House Prospects Uncertain

The strong bipartisan vote of 18 to 2 in the committee gives the bill momentum in the full Senate, but its prospects are gloomy in the House.

The bill will be the responsibility of not only the House Banking Committee but also the House Energy and Commerce Committee, which has jurisdiction over securities issues. The leadership of both committees is deeply skeptical of the wisdom of giving new powers to banks at a time of financial uncertainty.

Rep. Edward J. Markey (D-Mass.), chairman of the Energy and Commerce Committee’s subcommittee on telecommunications and finance, said the October stock market collapse demonstrated the need for a strong “regulatory structure that is in sync with marketplace reality.”

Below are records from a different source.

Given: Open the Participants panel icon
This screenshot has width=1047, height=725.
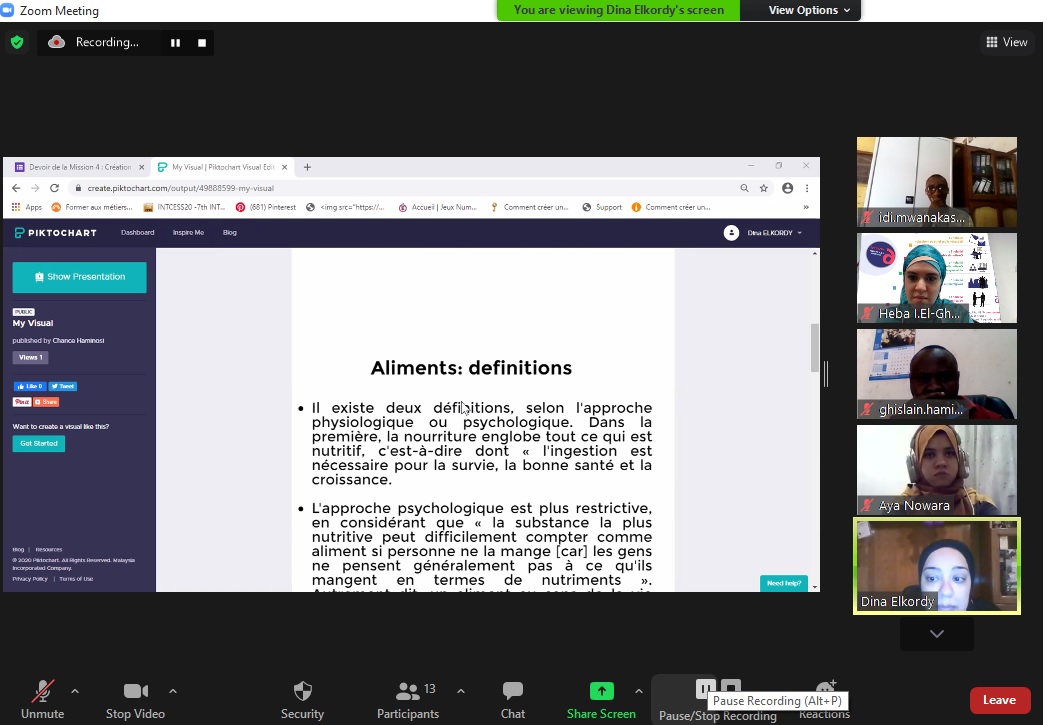Looking at the screenshot, I should [407, 692].
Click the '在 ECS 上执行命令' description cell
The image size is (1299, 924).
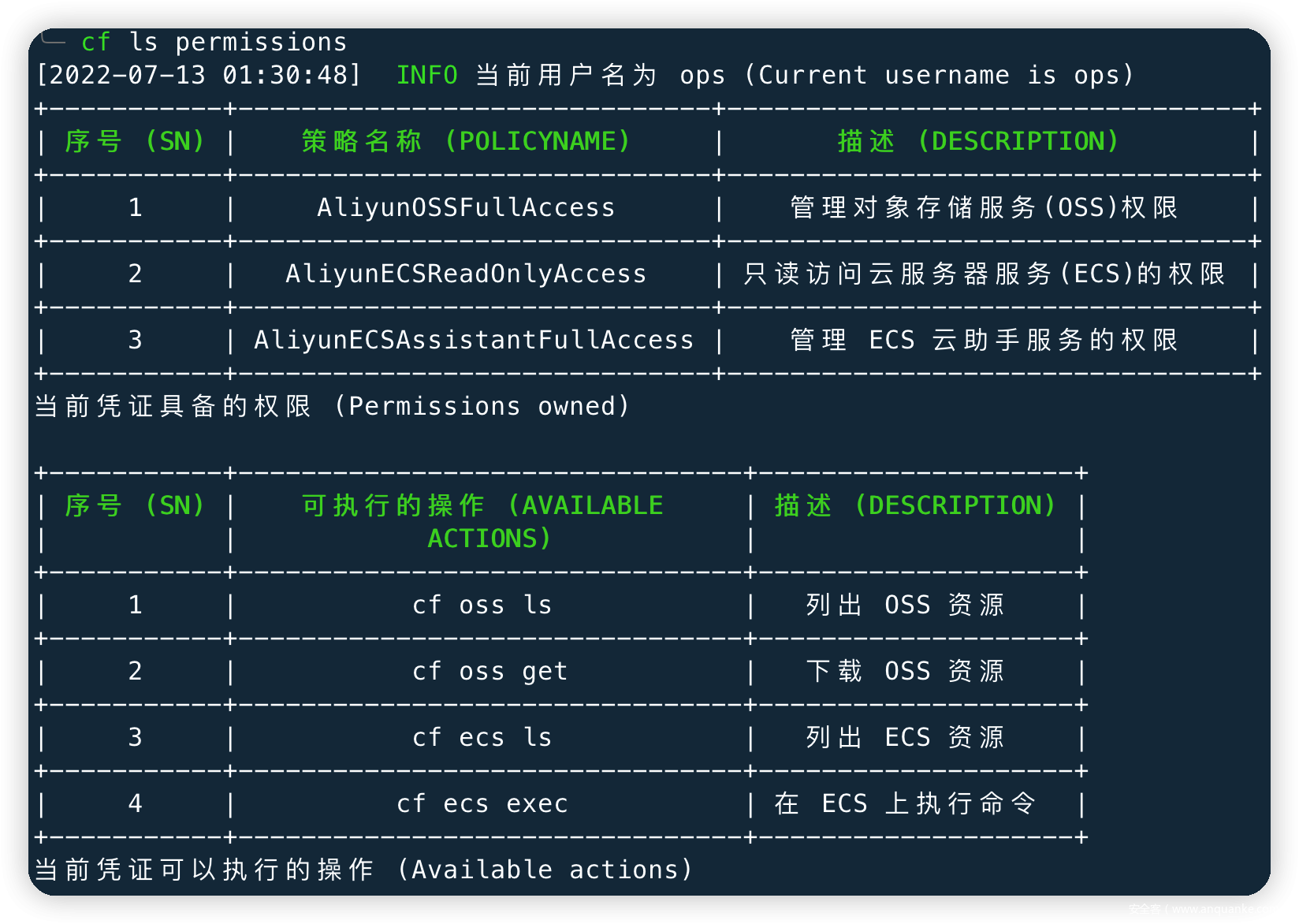click(x=906, y=803)
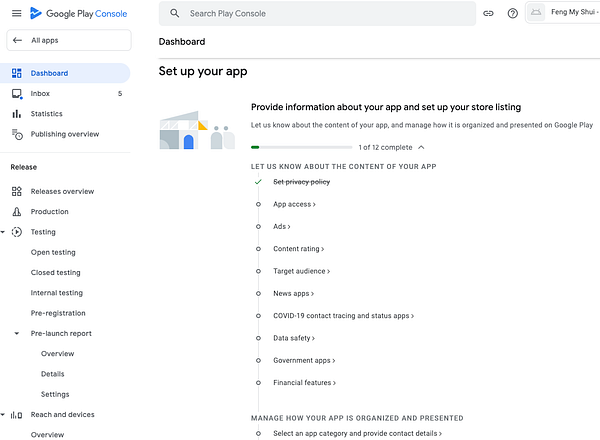Viewport: 600px width, 440px height.
Task: Collapse the Testing section in sidebar
Action: click(x=4, y=232)
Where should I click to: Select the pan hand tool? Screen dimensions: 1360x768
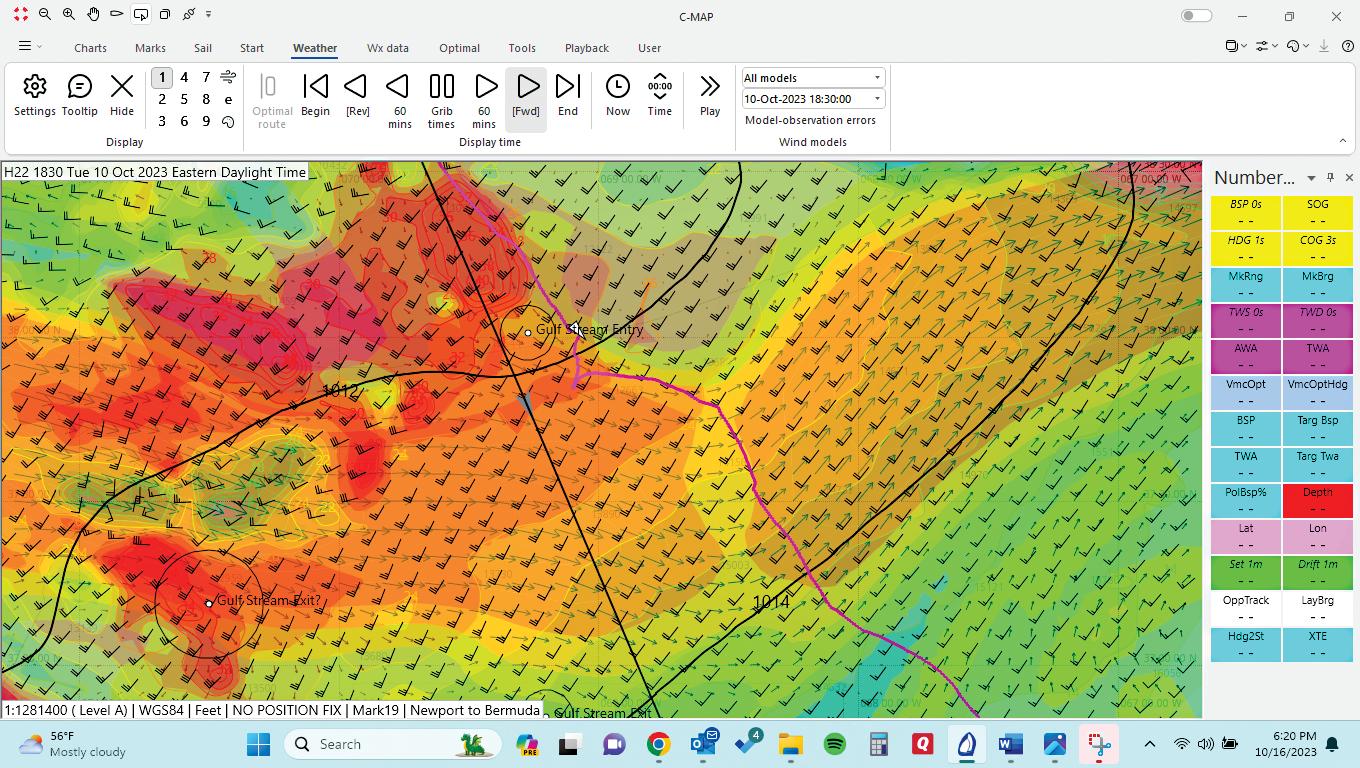click(x=93, y=15)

“It is essential that the Congress link the introduction of new powers to regulatory preparedness,” he said. Bank and securities activities should be carefully insulated from each other so that a future stock market crash does not threaten to bring banks down, Markey said.

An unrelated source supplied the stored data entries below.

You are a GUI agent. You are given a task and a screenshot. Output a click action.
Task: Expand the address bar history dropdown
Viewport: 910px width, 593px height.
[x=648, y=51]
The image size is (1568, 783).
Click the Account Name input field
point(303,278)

Markey, indicating that he is in no rush to complete work on the legislation, said he plans intensive hearings on the issue over the next several months.

And even in the Senate, Sen. Timothy E. Wirth (D-Colo.), a Banking Committee member who voted for the legislation, said he would try to draft Senate floor amendments that would establish a “fire wall” between the banking and securities activities of banks.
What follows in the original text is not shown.